Understanding Your Credit Report

If you are like most consumers, you probably know that your credit report and credit score are important. But you may not fully understand what is actually contained in a credit report and how it can affect you financially. Your credit history is important to many people: prospective employers, mortgage lenders, utility companies, landlords, and more. You owe it to yourself to understand your credit report and know what influences your credit score.

Credit Bureaus

There are three main credit bureaus that gather financial information about you that is included in your credit report. They are Equifax, TransUnion, and Experian. Your creditors- mortgage companies, loan companies, store credit accounts, and credit card lenders- all submit payment information to the credit bureaus every month. The credit bureaus then use this information to calculate your credit score. It's important to remember that your credit score is always changing. For example, newly opened accounts, late payments, or numerous inquiries can all affect your score.

What's Included

The following information is normally included in your credit report:

  • Your identity- including name, address, date of birth, and full or partial Social Security number
  • Your public record- including any tax liens, court judgments, or bankruptcies
  • Your current outstanding credit- including credit cards, mortgages, car loans, and student loans. This usually states how much you presently owe and your payment history for each account.
  • List of inquiries- including the people or companies who recently requested a copy of your credit report

Who's Looking and Why

Any time you apply for new credit, such as a credit card or car loan, that company will most likely look at your credit report to determine your creditworthiness.

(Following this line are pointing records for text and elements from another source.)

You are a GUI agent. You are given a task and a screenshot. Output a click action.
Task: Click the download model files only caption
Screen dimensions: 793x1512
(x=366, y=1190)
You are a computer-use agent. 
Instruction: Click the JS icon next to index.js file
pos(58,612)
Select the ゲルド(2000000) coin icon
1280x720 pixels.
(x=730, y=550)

Others who may request your credit score/report are landlords, employers (both current and potential), insurance underwriters, and government licensing agencies. All of these people or companies want to know how financially responsible you are. From your credit report they can determine:

  • How many credit cards you have
  • If you make timely payments
  • How much outstanding debt you have
  • How much credit has been extended to you
  • If there are collection proceedings against you
  • How long you have had your accounts

Effects of Negative Credit Information

Negative credit information, such as late payments, can remain on your credit report for up to seven years. A bankruptcy can be listed for as long as ten years. The more negative items you have on your credit report, generally the lower your credit score. This credit score combined with your credit history are what creditors use to determine if you will be approved for new credit. They also use this information to calculate interest rates and overall loan terms and conditions. Someone with a low credit score can expect to pay a much higher interest rate for any type of loan and consequently will pay thousands of dollars more in interest charges over the life of the loan.

Review Your Report

You should review your credit report at least once a year. It is your responsibility to make sure that the information is accurate and up-to-date. Every consumer is entitled to one free credit report per year from each of the three major credit bureaus. Also, if you are ever denied credit, that company has to send you an explanation in writing of why you were denied. This proof of denial letter allows you to receive a free copy of your credit report if you request it.

If you find inaccurate information in your credit report, you should contact the credit bureaus and inform them of the situation. You should have documentation available which substantiates your claim and which you can mail or fax to the appropriate department. Remember you have every right to dispute any information contained in your credit report.